[Extract provided]

########################################

Last month, federal Conservative Party leader Andrew Scheer sent a letter to provincial and territorial premiers in which he vowed to increase health transfers if he becomes prime minister after next month's election.
By addressing this complex topic before the campaign even begins, Scheer seeks to accomplish two goals. The first one is to connect with the one-in-five Canadians who identify health care as the most important issue facing the country. This is a group that includes 32 per cent of Atlantic Canadians, 24 per cent of Canadians aged 55 and over and 22 per cent of women.
The second goal, important from a strategic standpoint, is to effectively issue a pre-emptive strike before the campaign undoubtedly brings allegations that the Conservatives are seeking to establish a "two-tier" health care system.
In British Columbia, health care was ranked as the second most important issue facing the country in July (16 per cent), after housing, homelessness and poverty (24 per cent). With this in mind, Research Co. asked British Columbians about their perceptions of the health care system, which problems should be dealt with and whether they would open their wallets to access specific services.
A quarter of British Columbians (26 per cent) seem to offer a ringing endorsement of the system, saying, "health care in British Columbia works well, and only minor changes are needed to make it work better." Conversely, 12 per cent of residents believe "health care in British Columbia has so much wrong with it that we need to completely rebuild it."
This leaves a majority of British Columbians (58 per cent) who believe "there are some good things in health care in British Columbia, but some changes are required."
British Columbians who are profoundly satisfied with the way health care works outrank those who are deeply dissatisfied by a two-to-one margin. Still, there are some differences that merit attention.
Men in British Columbia are more likely to believe that "only minor changes are needed" (30 per cent) than to express a need to "completely rebuild" the health care system (nine per cent). The numbers are not as rosy among women (22 per cent for "minor changes" and 17 per cent for "rebuild").
When asked to pinpoint the biggest problem facing the health care system right now, almost two-in-five British Columbians (38 per cent) say it is long waiting times. One-in-five (20 per cent) select a shortage of doctors and nurses, 15 per cent believe it is inadequate resources and facilities and 10 per cent pick bureaucracy and poor management.
Other concerns were in the single digits, including lack of a wider range of services for patients (six per cent), vague legal rights of patients (four per cent), little focus on preventive care (three per cent) and insufficient standards of hygiene (one per cent).

########################################

[Input data]
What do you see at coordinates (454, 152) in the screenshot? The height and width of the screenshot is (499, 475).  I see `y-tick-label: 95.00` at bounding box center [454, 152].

########################################

Answer these questions about the health care article:
(a) What percentage of Atlantic Canadians identify health care as the most important issue facing the country?
(b) What percentage of British Columbians name long waiting times as the biggest problem facing the health care system?
(c) What percentage of women in British Columbia say the health care system needs to be completely rebuilt?

[Exercise response]
(a) 32 per cent
(b) 38 per cent
(c) 17 per cent